Lawyer Hiroki Ishiguro (R) speaks at a press conference in Kumamoto in February 2022 about soliciting opinions from the public regarding the case. (Kyodo)

According to nonprofit organization YWCA Kumamoto, which supports technical trainees, maternity-linked harassment is not uncommon.

One woman received an angry message from an intermediary organization and was deprived of her home after revealing she had become pregnant, according to the nonprofit that quoted her as saying, "I was treated like an object."

YWCA Kumamoto's Yukiko Kaikita said, "Being treated as a criminal after an isolated childbirth, is it only the woman's fault? It's also a matter of gender inequality in Japan. Linh-san was made to bear the burden of what Japanese society has left unresolved."

To prevent foreign trainees or students from becoming isolated during pregnancy, staffers at intermediary organizations, municipal governments, Japanese language schools and other entities need to offer support, said Sophia University professor Masako Tanaka during an online seminar in February for such staffers.

In a "survey of immigrants in Japan" conducted between June 2020 and September 2021, 18 percent of 290 female respondents reported being informed of restrictions before coming to Japan, such as having to return to their home countries if they became pregnant, while 19 percent of 161 women with partners had had unwanted pregnancies, she told the seminar.

Sophia University professor Masako Tanaka speaks in an online seminar in February 2022. (Kyodo)

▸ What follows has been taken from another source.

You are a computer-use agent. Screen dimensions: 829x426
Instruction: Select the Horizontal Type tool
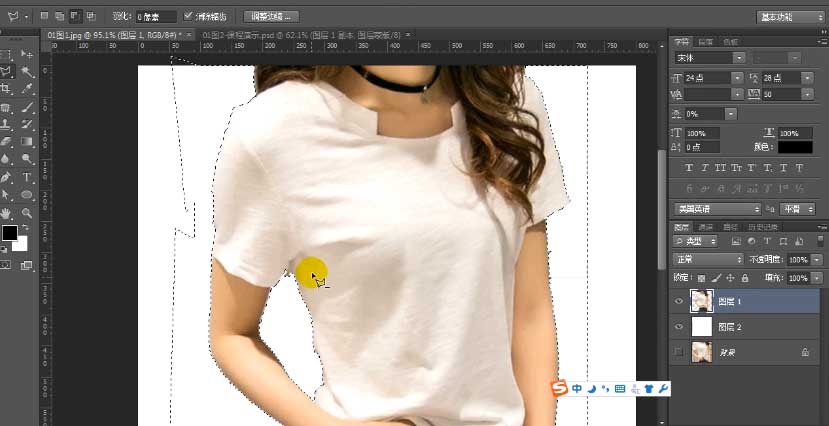pos(27,177)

Tanaka said the entities should overcome language barriers through collaboration with other groups, while adding the problem stems not only from language but the difficulty of accessing safe contraception and abortion services in Japan.

Contraceptive pills and intrauterine devices are not easily available in Japan, while morning-after pills require a prescription and cost between 6,000 yen ($46.6) to 20,000 yen.

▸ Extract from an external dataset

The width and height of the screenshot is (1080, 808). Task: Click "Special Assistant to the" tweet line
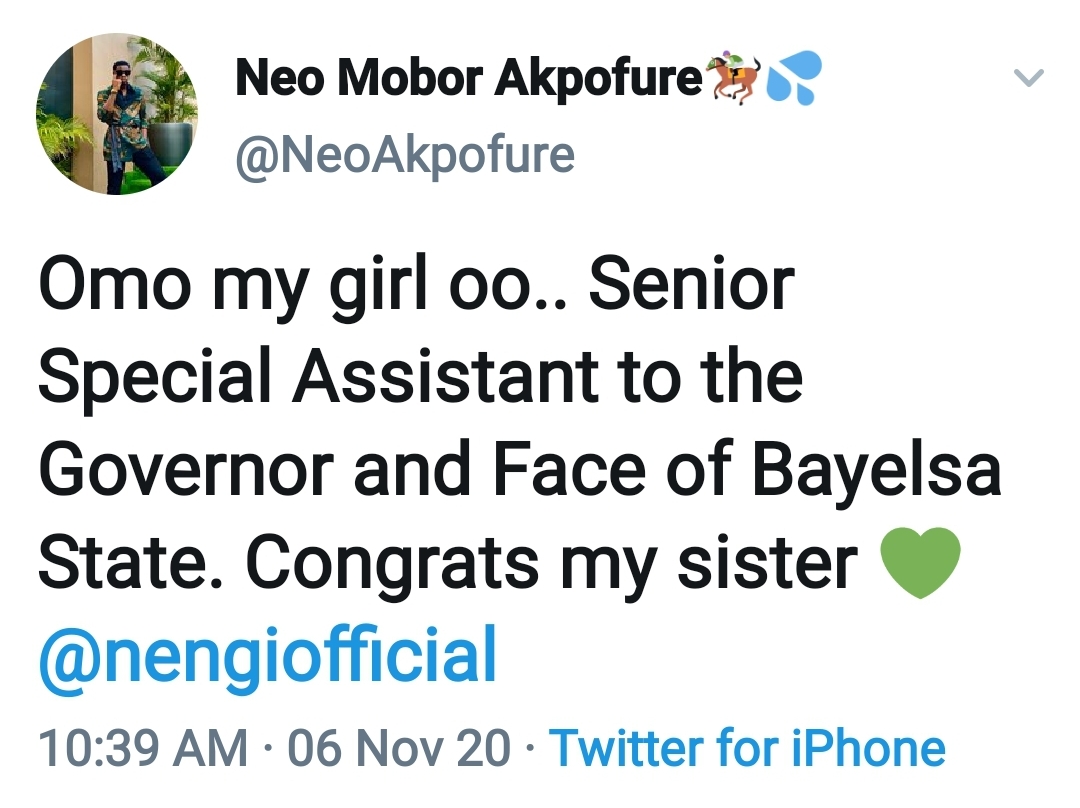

In addition, there are too few medical interpreters and drugs obtained on the internet can cause side effects.

Linh's case highlights "a serious problem regarding reproductive health and rights," Tanaka said, adding that addressing such issues would serve not only foreign residents but all women in Japan.

The technical training program for foreign workers is problematic in itself, said Shoichi Ibusuki, who co-heads a liaison group of lawyers dealing with problems faced by foreign trainees.

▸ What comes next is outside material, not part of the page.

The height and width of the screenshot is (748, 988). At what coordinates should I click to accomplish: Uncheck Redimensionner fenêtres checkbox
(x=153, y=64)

There were 354,104 foreign trainees in Japan as of the end of June 2021, of whom 42 percent were women, according to the Justice Ministry.

A total of 637 women stopped working under the program due to pregnancy or childbirth between November 2017 and December 2020, and only 11 of them had returned to work, a Health, Labor and Welfare Ministry survey showed.

Lawyer Shoichi Ibusuki. (Kyodo)

But the 637 women were only the tip of the iceberg as other reasons are often cited when reporting to the government, even if the trainees were forced to return home due to pregnancy, Ibusuki said.

"I am also consulted about such pregnancies and the number is abnormally high. No matter how many times the Justice Ministry says in a notice that they are free to conceive or deliver, they are repeatedly forced to return home," he said.

"Small and medium-sized firms as well as some large companies in Japan routinely fire women due to pregnancy. It's more crude for trainees who are in a weaker position. It's double discrimination for being a foreigner and a woman," he said.

Ibusuki said he knows of cases in which brokers sending trainees to Japan ban pregnancy, childbirth or even contact with Japanese to prevent romantic relationships.

Trainees tend to endure their conditions as they are often from poor countries or regions, incur debts to finance the high program enrollment fees levied by brokers in their home countries and are eager to send money home, he said.

"To help change the painful situation of trainees, I'd like the Supreme Court to declare me innocent," Linh said in her message to the press conference.

Ibusuki said the intern program is a "hotbed of slavish and human trade-like labor," calling for an alternative system for Japan to accept foreign workers.